[Screenshot grounding data]
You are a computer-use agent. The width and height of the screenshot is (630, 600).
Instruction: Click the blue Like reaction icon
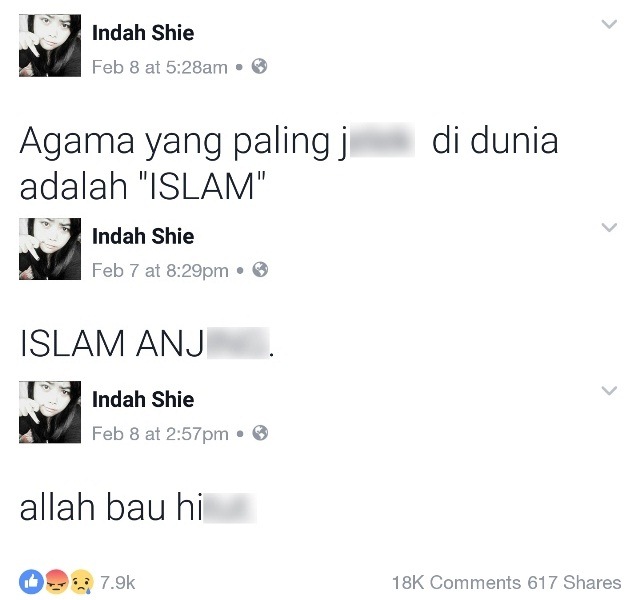(31, 582)
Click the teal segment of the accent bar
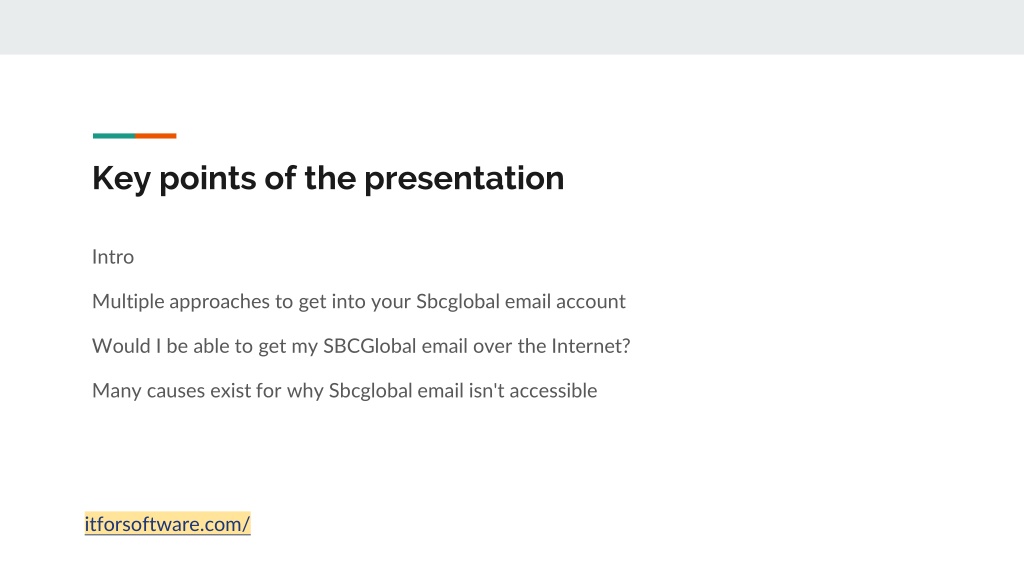 [114, 136]
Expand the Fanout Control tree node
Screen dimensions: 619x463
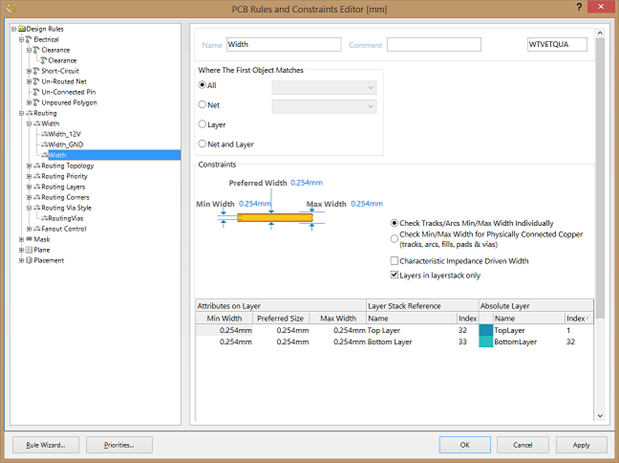(x=28, y=229)
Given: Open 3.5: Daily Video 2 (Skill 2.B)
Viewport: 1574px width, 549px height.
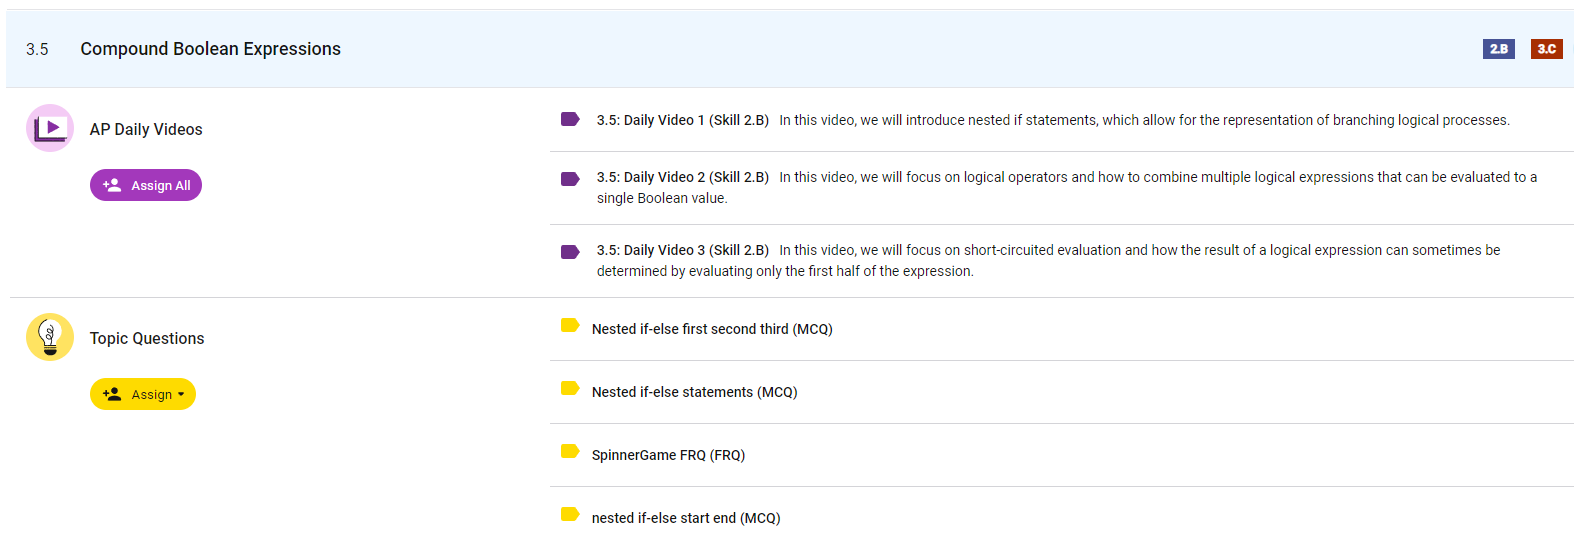Looking at the screenshot, I should pos(682,177).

**Problem to work on**:
Write out exactly the lines beginning with the line that holds "Screen dimensions: 619x463" and ending with the final line of the data, both ends included, without the pictures.

**Finished task**:
Screen dimensions: 619x463
(x=28, y=229)
Given: Open 3.5: Daily Video 2 (Skill 2.B)
Viewport: 1574px width, 549px height.
Looking at the screenshot, I should pos(682,177).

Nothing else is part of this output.